Take the line that has "The height and width of the screenshot is (179, 434)." in it and every line after it to the end of the entries, and reproduce them exactly.

--- Data extract Enclosed Below ---

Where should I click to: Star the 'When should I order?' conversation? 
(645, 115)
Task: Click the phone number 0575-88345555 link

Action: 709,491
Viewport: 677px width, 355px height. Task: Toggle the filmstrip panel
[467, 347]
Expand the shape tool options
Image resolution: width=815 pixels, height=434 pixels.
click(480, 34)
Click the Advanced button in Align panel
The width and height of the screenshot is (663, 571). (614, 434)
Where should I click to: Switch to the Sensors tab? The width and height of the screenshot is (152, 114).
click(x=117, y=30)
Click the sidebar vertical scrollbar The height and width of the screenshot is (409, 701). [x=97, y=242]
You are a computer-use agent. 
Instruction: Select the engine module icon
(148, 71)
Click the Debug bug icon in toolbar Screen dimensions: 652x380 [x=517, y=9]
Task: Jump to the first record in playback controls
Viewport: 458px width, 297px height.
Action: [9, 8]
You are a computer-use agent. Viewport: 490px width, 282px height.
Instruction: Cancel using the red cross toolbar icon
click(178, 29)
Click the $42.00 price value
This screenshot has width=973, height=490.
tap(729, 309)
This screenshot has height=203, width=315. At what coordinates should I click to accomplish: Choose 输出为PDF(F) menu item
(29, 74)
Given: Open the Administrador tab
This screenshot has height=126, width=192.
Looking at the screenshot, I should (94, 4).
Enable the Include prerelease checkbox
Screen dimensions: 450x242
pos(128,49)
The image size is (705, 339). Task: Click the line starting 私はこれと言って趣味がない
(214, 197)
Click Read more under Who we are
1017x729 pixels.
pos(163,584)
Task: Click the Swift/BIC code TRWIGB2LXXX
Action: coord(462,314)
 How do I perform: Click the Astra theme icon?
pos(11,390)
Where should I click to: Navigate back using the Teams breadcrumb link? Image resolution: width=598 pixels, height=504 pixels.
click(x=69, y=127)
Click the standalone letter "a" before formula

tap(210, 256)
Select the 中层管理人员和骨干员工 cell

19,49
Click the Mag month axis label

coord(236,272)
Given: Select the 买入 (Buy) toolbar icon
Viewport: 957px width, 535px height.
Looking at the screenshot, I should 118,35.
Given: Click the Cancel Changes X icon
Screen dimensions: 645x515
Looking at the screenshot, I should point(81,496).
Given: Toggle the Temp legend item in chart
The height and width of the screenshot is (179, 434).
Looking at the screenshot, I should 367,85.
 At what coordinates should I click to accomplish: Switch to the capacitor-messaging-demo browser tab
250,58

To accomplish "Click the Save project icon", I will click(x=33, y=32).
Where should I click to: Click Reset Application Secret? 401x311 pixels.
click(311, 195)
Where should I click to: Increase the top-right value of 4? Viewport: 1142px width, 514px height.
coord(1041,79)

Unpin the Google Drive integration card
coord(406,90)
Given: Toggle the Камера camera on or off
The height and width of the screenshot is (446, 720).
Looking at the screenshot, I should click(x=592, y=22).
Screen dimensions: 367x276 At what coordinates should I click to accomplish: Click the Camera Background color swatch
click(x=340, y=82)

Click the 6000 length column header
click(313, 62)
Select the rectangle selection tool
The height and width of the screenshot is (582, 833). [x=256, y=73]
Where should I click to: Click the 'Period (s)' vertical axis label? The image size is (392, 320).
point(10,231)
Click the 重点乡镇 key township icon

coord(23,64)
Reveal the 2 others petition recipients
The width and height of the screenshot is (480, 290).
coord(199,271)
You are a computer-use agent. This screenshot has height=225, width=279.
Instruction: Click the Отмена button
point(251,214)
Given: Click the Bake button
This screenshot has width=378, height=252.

--- End of Enclosed Data extract ---

*Response to the task:*
The height and width of the screenshot is (179, 434).
Looking at the screenshot, I should 367,85.
 At what coordinates should I click to accomplish: Switch to the capacitor-messaging-demo browser tab
250,58

To accomplish "Click the Save project icon", I will click(x=33, y=32).
Where should I click to: Click Reset Application Secret? 401x311 pixels.
click(311, 195)
Where should I click to: Increase the top-right value of 4? Viewport: 1142px width, 514px height.
coord(1041,79)

Unpin the Google Drive integration card
coord(406,90)
Given: Toggle the Камера camera on or off
The height and width of the screenshot is (446, 720).
Looking at the screenshot, I should click(x=592, y=22).
Screen dimensions: 367x276 At what coordinates should I click to accomplish: Click the Camera Background color swatch
click(x=340, y=82)

Click the 6000 length column header
click(313, 62)
Select the rectangle selection tool
The height and width of the screenshot is (582, 833). [x=256, y=73]
Where should I click to: Click the 'Period (s)' vertical axis label? The image size is (392, 320).
point(10,231)
Click the 重点乡镇 key township icon

coord(23,64)
Reveal the 2 others petition recipients
The width and height of the screenshot is (480, 290).
coord(199,271)
You are a computer-use agent. This screenshot has height=225, width=279.
Instruction: Click the Отмена button
point(251,214)
Given: Click the Bake button
This screenshot has width=378, height=252.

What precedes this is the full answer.